Facing deportation and removal can be frightening. There are some strategies to help you remain in the U.S. despite your status as an undocumented alien.
If you are a non-citizen and have no legal status that allows you to be lawfully in the United States, the chance for removal and deportation lurks around every corner. However, there are a few options that undocumented aliens may choose to get relief from deportation if singled out for removal. Keep in mind, if you are facing deportation, you should connect right away with a skilled immigration or deportation lawyer who understands the nuances of removal to improve your chances of a successful deportation defense.

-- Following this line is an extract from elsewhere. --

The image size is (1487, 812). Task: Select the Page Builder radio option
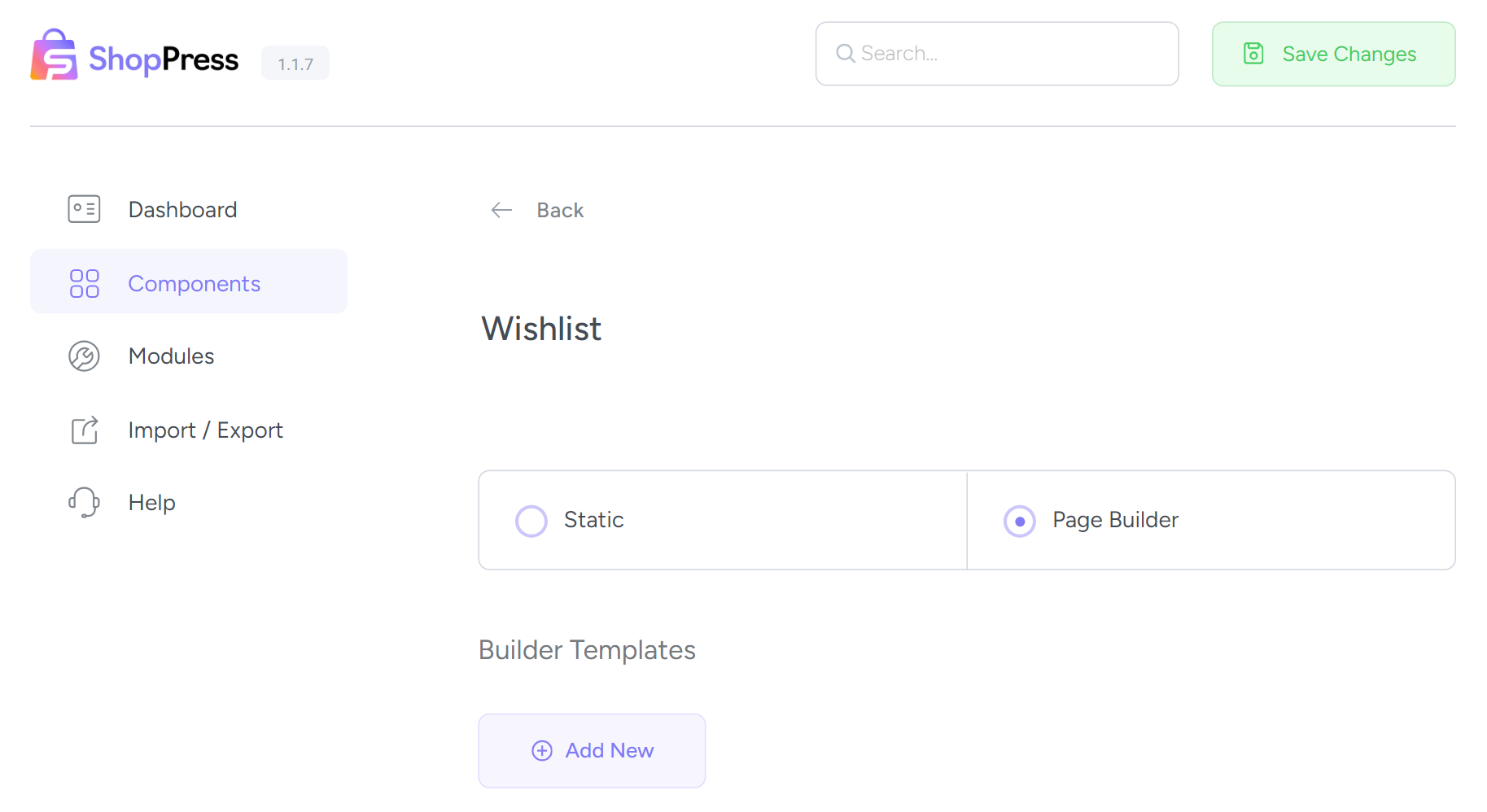[x=1019, y=521]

“Not Removable as Charged” Defense
This defense essentially posits that the government cannot remove you because you are not removable. At one of your initial hearings in front of the immigration judge, you will be required to deny or admit the charges against you leading to removal; this is found on the Notice to Appear. If you deny the charges, the burden of proof rests on the Department of Homeland Security. If it cannot produce sufficient evidence that you are deportable, the court may rule in your favor and the case for deportation may be closed.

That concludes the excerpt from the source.